▶ [Description of the task]
Starting at the line that contains "DSpace Software (386, 689)" and stopping at the line that contains "Especificaciones Técnicas PNOA", restate each line of the records below exactly. Omit the pictures.

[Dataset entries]
== Segment start ==

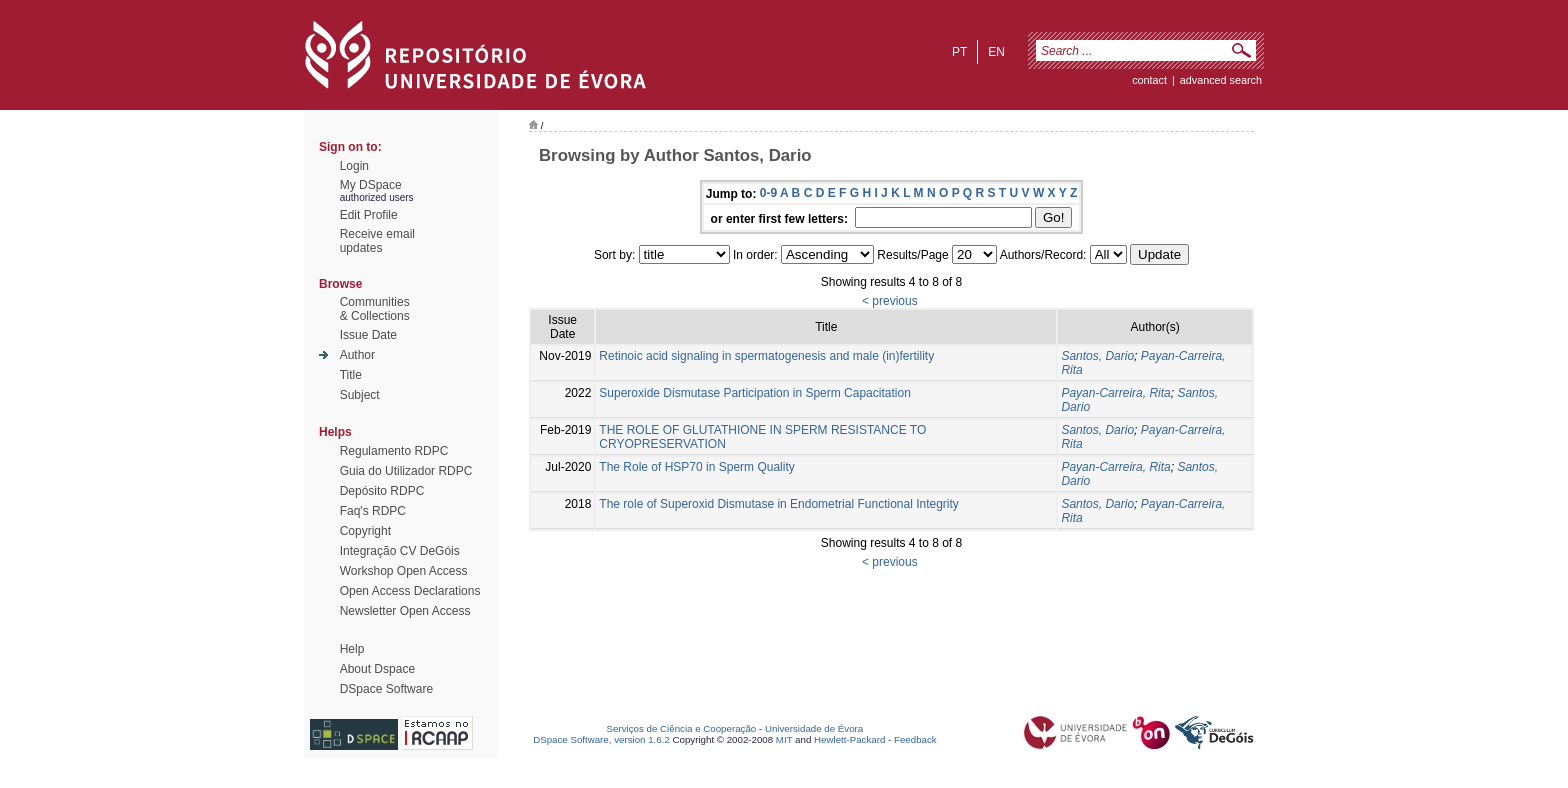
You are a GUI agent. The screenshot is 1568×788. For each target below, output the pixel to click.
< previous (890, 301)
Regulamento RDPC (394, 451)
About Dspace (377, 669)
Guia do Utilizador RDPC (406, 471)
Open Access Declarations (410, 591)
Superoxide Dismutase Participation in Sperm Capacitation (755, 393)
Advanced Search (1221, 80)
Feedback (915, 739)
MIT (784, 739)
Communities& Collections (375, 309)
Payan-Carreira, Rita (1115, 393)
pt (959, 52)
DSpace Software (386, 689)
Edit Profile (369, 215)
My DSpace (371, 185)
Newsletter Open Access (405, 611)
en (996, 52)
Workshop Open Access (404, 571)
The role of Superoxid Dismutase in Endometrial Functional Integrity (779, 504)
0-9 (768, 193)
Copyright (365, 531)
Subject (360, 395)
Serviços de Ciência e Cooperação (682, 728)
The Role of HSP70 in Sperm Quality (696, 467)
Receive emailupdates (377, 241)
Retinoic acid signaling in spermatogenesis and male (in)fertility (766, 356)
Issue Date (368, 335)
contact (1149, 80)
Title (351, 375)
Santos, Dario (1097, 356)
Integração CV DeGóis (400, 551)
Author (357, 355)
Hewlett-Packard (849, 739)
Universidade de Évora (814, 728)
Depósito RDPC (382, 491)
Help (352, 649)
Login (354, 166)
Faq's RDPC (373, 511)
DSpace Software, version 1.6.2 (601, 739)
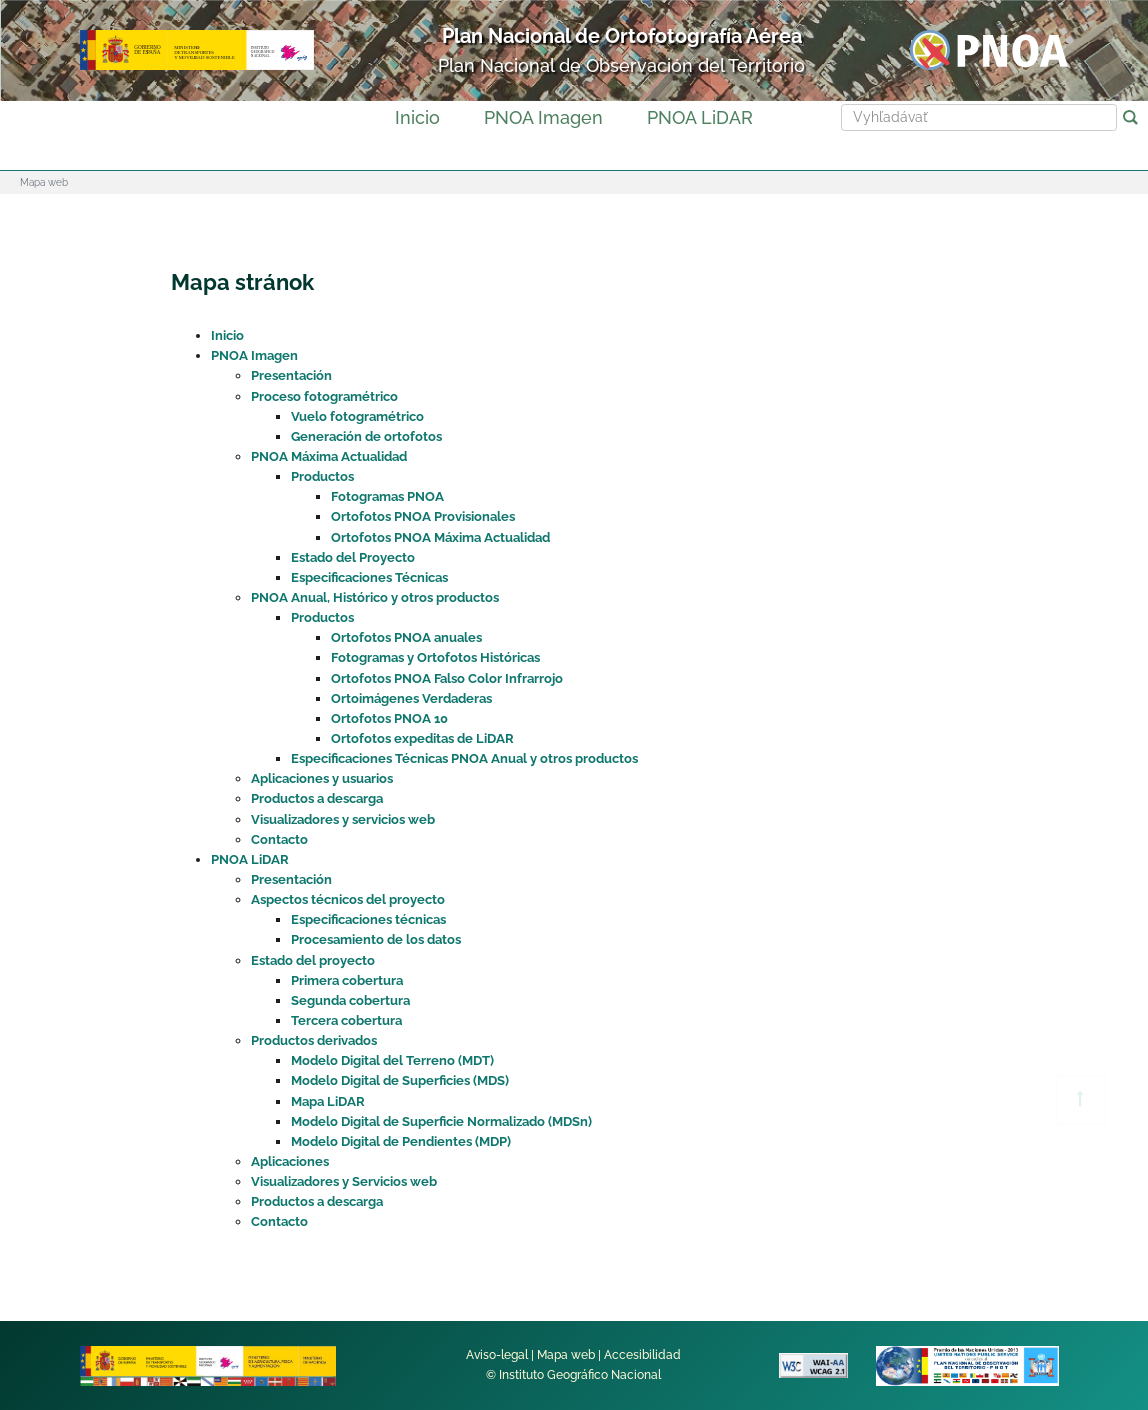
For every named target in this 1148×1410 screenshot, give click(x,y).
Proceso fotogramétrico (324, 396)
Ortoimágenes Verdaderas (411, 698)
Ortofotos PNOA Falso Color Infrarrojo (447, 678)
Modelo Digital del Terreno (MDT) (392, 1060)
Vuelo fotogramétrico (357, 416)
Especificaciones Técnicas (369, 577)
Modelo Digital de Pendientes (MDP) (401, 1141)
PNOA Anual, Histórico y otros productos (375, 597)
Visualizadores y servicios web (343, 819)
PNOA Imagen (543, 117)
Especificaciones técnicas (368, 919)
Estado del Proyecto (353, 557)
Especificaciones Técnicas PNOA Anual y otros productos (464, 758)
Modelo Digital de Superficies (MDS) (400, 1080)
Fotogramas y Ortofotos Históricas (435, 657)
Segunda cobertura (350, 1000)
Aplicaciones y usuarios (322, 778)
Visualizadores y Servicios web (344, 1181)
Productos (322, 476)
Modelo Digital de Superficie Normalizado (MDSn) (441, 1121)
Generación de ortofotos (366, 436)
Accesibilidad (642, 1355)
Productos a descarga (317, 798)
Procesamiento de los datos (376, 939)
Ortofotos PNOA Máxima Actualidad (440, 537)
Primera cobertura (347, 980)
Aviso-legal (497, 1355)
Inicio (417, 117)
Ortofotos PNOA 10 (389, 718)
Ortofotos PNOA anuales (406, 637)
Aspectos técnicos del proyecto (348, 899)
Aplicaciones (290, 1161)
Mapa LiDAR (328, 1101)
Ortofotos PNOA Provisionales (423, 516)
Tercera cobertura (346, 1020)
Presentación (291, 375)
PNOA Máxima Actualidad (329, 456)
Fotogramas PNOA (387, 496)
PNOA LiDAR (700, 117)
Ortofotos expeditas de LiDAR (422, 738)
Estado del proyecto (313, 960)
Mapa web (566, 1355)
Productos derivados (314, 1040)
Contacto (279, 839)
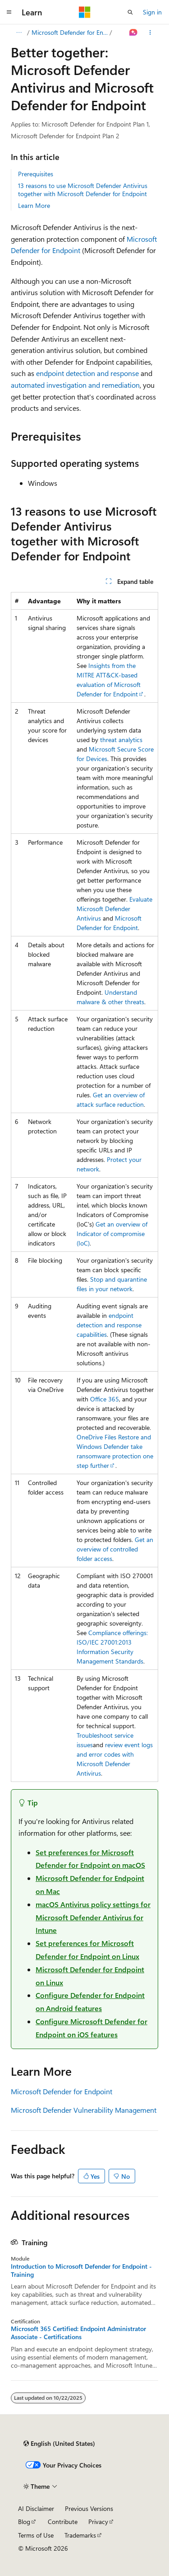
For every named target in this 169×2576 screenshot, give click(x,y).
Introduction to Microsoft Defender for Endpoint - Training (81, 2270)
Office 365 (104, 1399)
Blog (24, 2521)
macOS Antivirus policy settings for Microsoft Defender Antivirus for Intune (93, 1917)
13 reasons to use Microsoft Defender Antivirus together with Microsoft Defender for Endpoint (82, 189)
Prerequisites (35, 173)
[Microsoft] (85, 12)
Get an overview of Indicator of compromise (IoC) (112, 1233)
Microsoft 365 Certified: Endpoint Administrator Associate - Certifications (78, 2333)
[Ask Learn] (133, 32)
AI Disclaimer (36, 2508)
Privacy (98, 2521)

== Segment end ==

▶ [Exercise response]
DSpace Software (386, 689)
Edit Profile (369, 215)
My DSpace (371, 185)
Newsletter Open Access (405, 611)
en (996, 52)
Workshop Open Access (404, 571)
The role of Superoxid Dismutase in Endometrial Functional Integrity (779, 504)
0-9 (768, 193)
Copyright (365, 531)
Subject (360, 395)
Serviços de Ciência e Cooperação (682, 728)
The Role of HSP70 in Sperm Quality (696, 467)
Receive emailupdates (377, 241)
Retinoic acid signaling in spermatogenesis and male (in)fertility (766, 356)
Issue Date (368, 335)
contact (1149, 80)
Title (351, 375)
Santos, Dario (1097, 356)
Integração CV DeGóis (400, 551)
Author (357, 355)
Hewlett-Packard (849, 739)
Universidade de Évora (814, 728)
Depósito RDPC (382, 491)
Help (352, 649)
Login (354, 166)
Faq's RDPC (373, 511)
DSpace Software, version 1.6.2 (601, 739)
For every named target in this 1148×1410 screenshot, give click(x,y).
Proceso fotogramétrico (324, 396)
Ortoimágenes Verdaderas (411, 698)
Ortofotos PNOA Falso Color Infrarrojo (447, 678)
Modelo Digital del Terreno (MDT) (392, 1060)
Vuelo fotogramétrico (357, 416)
Especificaciones Técnicas (369, 577)
Modelo Digital de Pendientes (MDP) (401, 1141)
PNOA Anual, Histórico y otros productos (375, 597)
Visualizadores y servicios web (343, 819)
PNOA Imagen (543, 117)
Especificaciones técnicas (368, 919)
Estado del Proyecto (353, 557)
Especificaciones Técnicas PNOA Anual y otros productos (464, 758)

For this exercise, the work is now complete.